Question

How do you factor completely $2{{x}^{2}}-18$?

Answer 1

Hint: In this problem we need to calculate the factors of the given equation. We can observe that the given equation is a quadratic equation in terms of $x$with the middle term or the $x$ term is zero. So, we will first make the coefficient of ${{x}^{2}}$ as $1$ by taking $2$. Now we will get an equation like ${{a}^{2}}-{{b}^{2}}$. Here we will apply the known algebraic formula which is ${{a}^{2}}-{{b}^{2}}=\left( a+b \right)\left( a-b \right)$ and simplify the equation to get the required result.

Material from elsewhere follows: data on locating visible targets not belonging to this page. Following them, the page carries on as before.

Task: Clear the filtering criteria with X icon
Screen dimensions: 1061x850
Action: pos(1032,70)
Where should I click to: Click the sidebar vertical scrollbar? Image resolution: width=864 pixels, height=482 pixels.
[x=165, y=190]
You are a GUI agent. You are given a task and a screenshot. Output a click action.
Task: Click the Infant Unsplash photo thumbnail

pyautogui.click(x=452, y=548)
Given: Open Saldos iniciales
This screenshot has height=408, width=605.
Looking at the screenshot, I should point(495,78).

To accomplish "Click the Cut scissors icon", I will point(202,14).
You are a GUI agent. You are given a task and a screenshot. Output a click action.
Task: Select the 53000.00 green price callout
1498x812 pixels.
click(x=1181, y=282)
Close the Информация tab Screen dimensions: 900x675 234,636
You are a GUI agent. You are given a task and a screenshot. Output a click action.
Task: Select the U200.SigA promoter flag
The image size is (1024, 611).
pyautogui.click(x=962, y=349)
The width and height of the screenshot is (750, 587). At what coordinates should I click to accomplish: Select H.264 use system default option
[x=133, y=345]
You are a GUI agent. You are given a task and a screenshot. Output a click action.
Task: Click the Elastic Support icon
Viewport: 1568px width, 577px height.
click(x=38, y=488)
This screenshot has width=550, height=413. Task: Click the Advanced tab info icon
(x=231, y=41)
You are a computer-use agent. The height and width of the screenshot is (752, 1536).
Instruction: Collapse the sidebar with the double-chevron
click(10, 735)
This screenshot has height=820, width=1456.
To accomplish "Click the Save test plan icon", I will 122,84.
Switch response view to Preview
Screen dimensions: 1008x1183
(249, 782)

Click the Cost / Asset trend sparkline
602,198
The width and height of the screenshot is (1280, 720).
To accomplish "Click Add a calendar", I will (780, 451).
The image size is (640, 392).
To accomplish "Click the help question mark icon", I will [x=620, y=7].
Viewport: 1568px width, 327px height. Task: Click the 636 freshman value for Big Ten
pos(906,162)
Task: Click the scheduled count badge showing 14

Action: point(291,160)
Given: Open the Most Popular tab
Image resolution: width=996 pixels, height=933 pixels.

Complete step by step solution:
Given equation, $2{{x}^{2}}-18$.
We can observe that the above equation is a quadratic equation which is in terms of $x$ and the middle term or the $x$ term is zero in the above equation.
Taking $2$ as common from the above equation, then we will get
$\Rightarrow 2{{x}^{2}}-18=2\left( {{x}^{2}}-9 \right)$
We can write the value $9$ as ${{3}^{2}}$, then the above equation is modified as
$\Rightarrow 2{{x}^{2}}-18=2\left( {{x}^{2}}-{{3}^{2}} \right)$
In the above equation we can observe the algebraic form ${{a}^{2}}-{{b}^{2}}$. In algebra we have the formula ${{a}^{2}}-{{b}^{2}}=\left( a+b \right)\left( a-b \right)$. Applying this formula in the above equation, then we will get
$\Rightarrow 2{{x}^{2}}-18=2\left( x+3 \right)\left( x-3 \right)$
Hence the factors of the given equation $2{{x}^{2}}-18$ are $2$, $x+3$, $x-3$.

Note: In this problem we don’t have the middle term or $x$ term in the given quadratic equation so we have simplified factored by applying some arithmetic and algebraic formulas. If there is a middle term or $x$ term in the given quadratic equation, then we need to follow the factorization method which is splitting the middle term by considering the remaining coefficients in the equation.